Sonntag, 14. Juni 2020

Coriky: Die Wut der Besonnenen

Coriky
"Coriky"

(Dischord Records)

Wer bei der Besprechung dieser Platte ganz ohne nostalgische Zwischentöne auskommt, besitzt entweder das Talent zur totalen Reduktion oder ist, sehr viel wahrscheinlicher, um einiges zu jung oder einfach ein gefühlloser Klotz. Hier jedenfalls wird es das nicht geben. Wie auch, wenn man im Juli 1995 in der Hamburger Fabrik wohl das Konzert seines Lebens erleben durfte - mit dabei: Ian MacKaye und Joe Lally. Fugazi also. Wer diese Band aus Washington DC also jemals live gesehen, besser: gespürt hat, die ungebremste Wucht, mit der Lallys Bass und Guy Piciottos Gitarre ins Publikum fuhren, angetrieben von Brendan Cantys Schlägen und MacKayes schneidender Stimme, der wird das (zum Glück) seinen Lebtag nicht vergessen. Und natürlich sofort parat haben, sobald die ersten Töne von "Clean Kill" aus den Boxen stampfen. Schon 2015 hatte sich Lally mit Mac Kaye und dessen Ehefrau Amy Farina für erste Proben zusammengetan, lose Verabredungen, erst drei Jahre später dann erste Auftritte - all das ohne Versprechungen oder die übliche Label/Platte/Tour-Routine (Stichwort: Hintertür). Doch nun, weitere zwei Jahre später, nun doch ein gemeinsames Album. Natürlich bei MacKayes Label Dischord, natürlich mit Produzent Don Zientara, der auch schon Minor Threat, Embrace, Fugazi und The Evens betreute. Und mit dafür sorgte, dass "Coriky" nach beidem klingt - nach vertrauter Mischung und angenehm frischem Aufschlag.

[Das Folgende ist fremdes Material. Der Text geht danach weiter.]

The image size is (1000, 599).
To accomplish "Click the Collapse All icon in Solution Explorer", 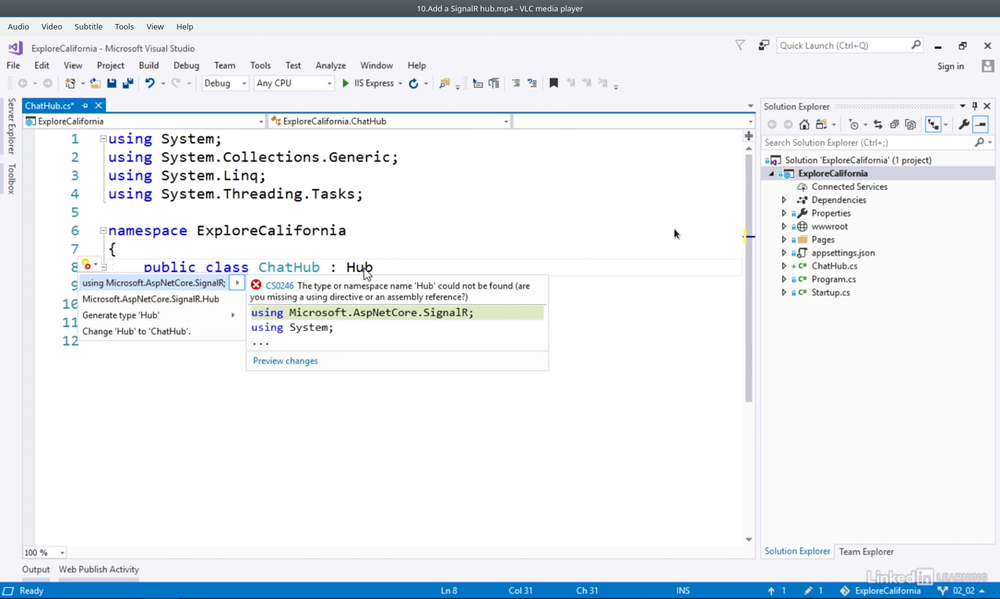I will [x=894, y=125].
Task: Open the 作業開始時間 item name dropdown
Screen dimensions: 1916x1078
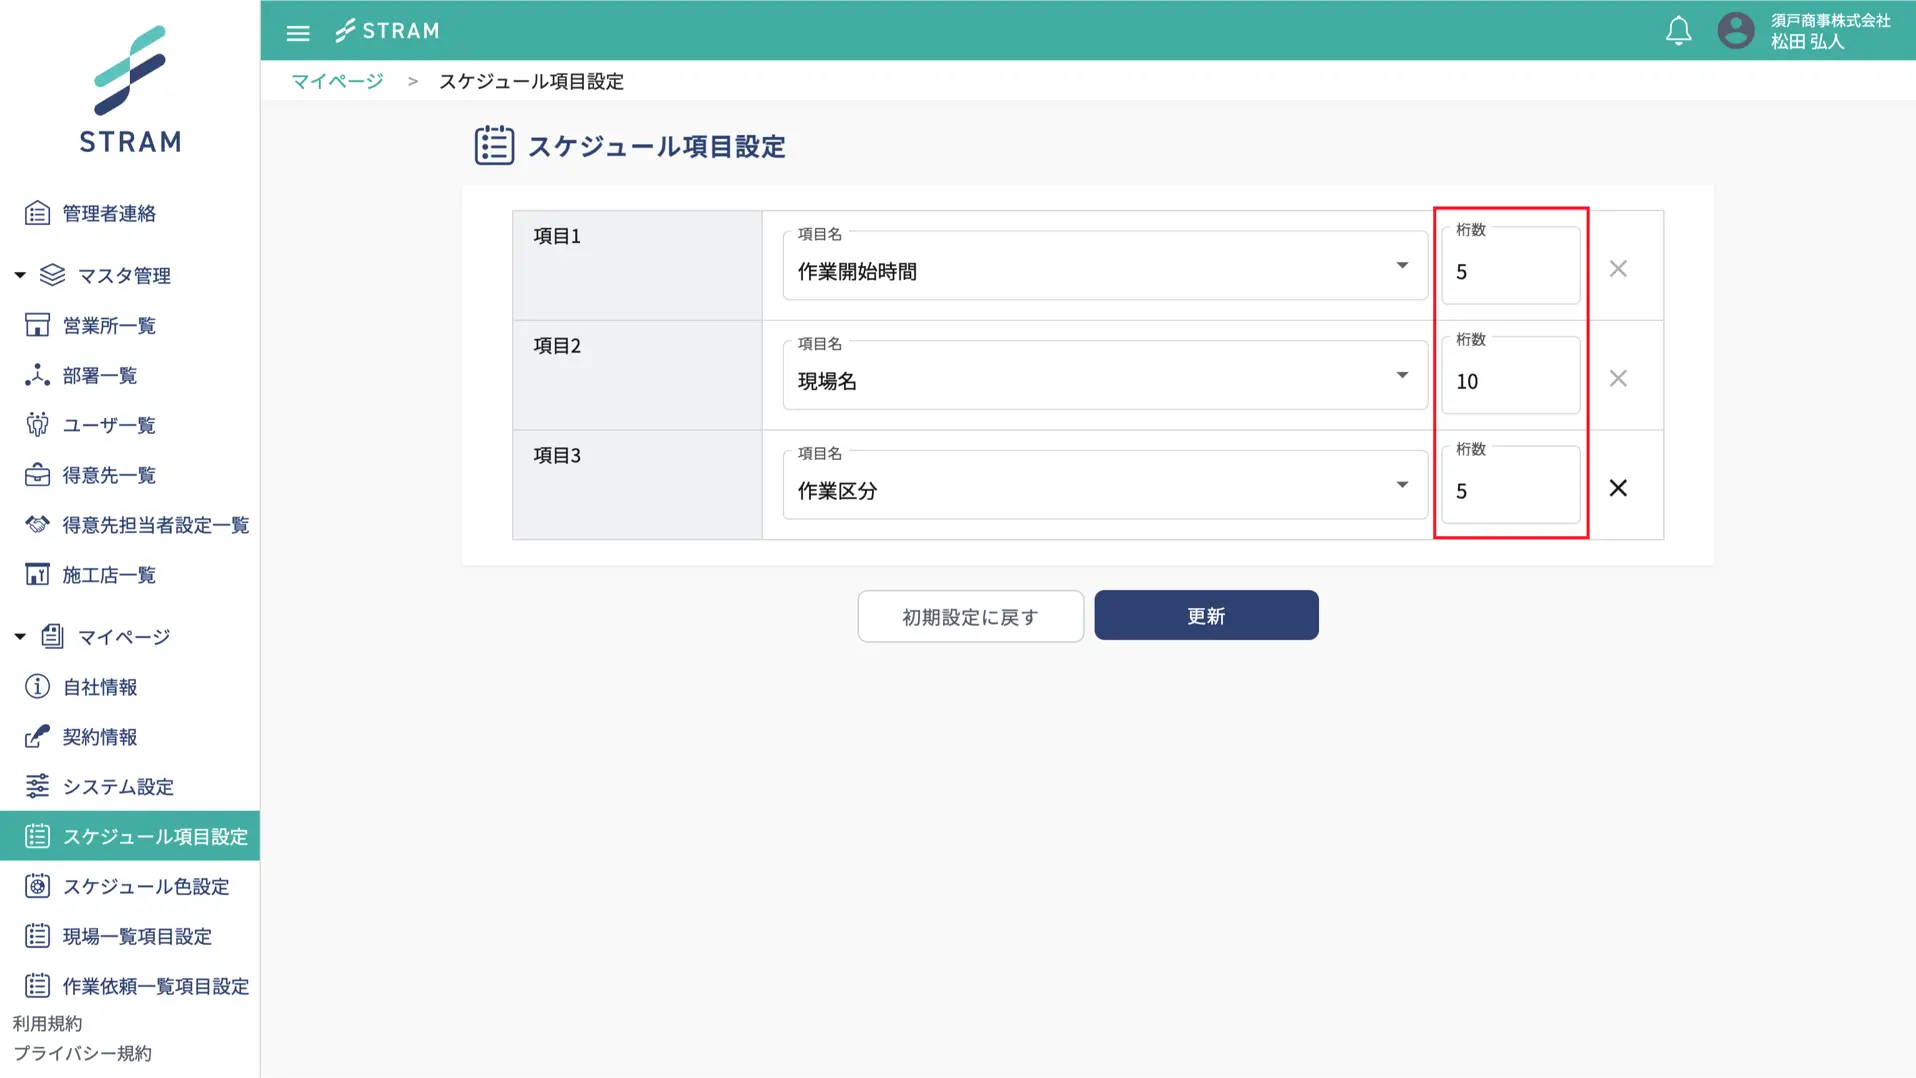Action: [x=1104, y=270]
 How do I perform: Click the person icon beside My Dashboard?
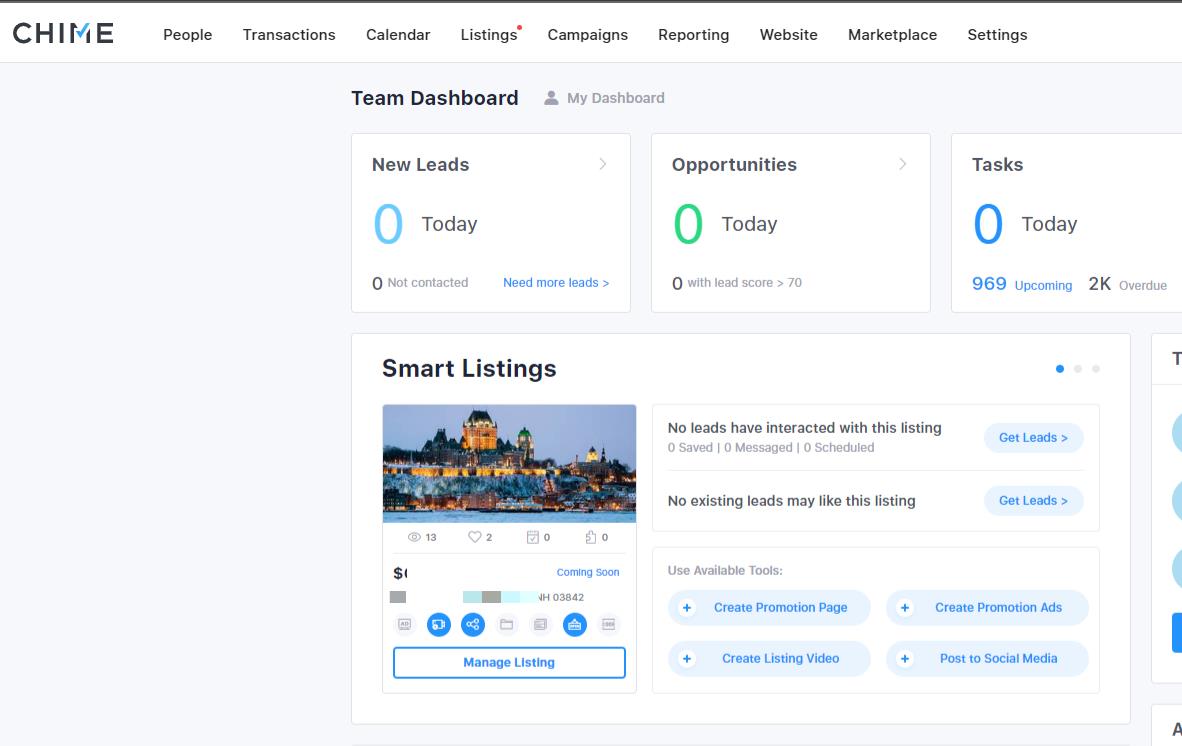click(x=549, y=97)
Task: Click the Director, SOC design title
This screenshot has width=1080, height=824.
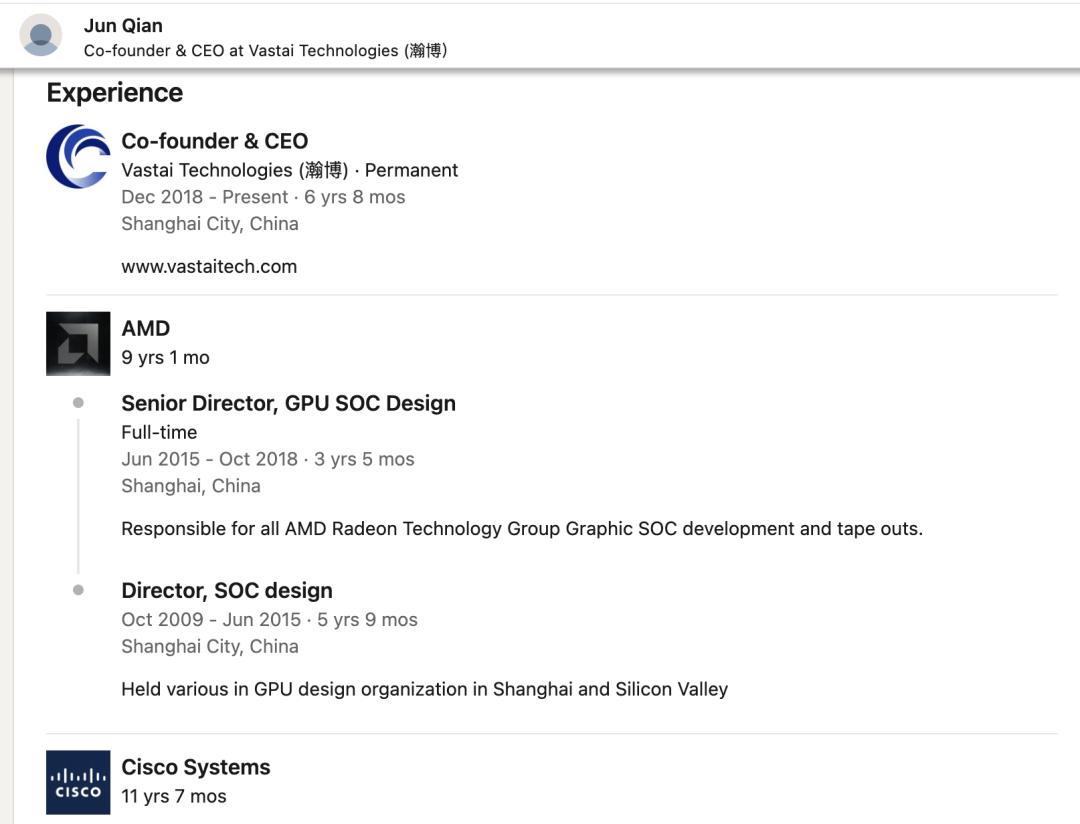Action: click(227, 590)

Und natürlich sind die Dinge wieder dabei, die gerade Fugazi und The Evens auszeichneten - die brachialen Breaks, der schroffe Funk, die schiefe Melodik, dazu viele, kleinere Bluesanleihen und natürlich reichlich kluge, politische Denkanstöße. Farina, MacKaye und Lally waren schon zuvor keine Parolenprediger*innen und auch auf "Coriky" kommen sie lieber durch die Hintertür. Mit Geschichten wie die der Pilotin, die sich bei "Clean Kill" einzureden versucht, sie mache einen sauberen, nützlichen Job und die sich doch, schwer von Zweifeln geplagt, nach Reinigung, nach Läuterung sehnt. Oder gleich danach die dieser Tage oft erzählte Begegnung zweier alter Bekannter, die einander mehr und mehr fremd geworden sind. Ein jeder beharrt auf seiner Meinung, man dreht sich im Kreis und kommt keinen Schritt vorwärts, das einzige Ziel ist es, den anderen zu überzeugen und Recht zu behalten. MacKayne wirkt enttäuscht und verzweifelt, wenn er feststellt: "Hard to explain, feels like everybody's gone insane." Entfremdung, Selbsttäuschung, dauerndes Missverständnis - Erfahrungen, die jede/r auf die eine oder andere Art schon gemacht hat und die dennoch, egal ob Familie oder Freundeskreis, immer wieder schmerzhaft sind.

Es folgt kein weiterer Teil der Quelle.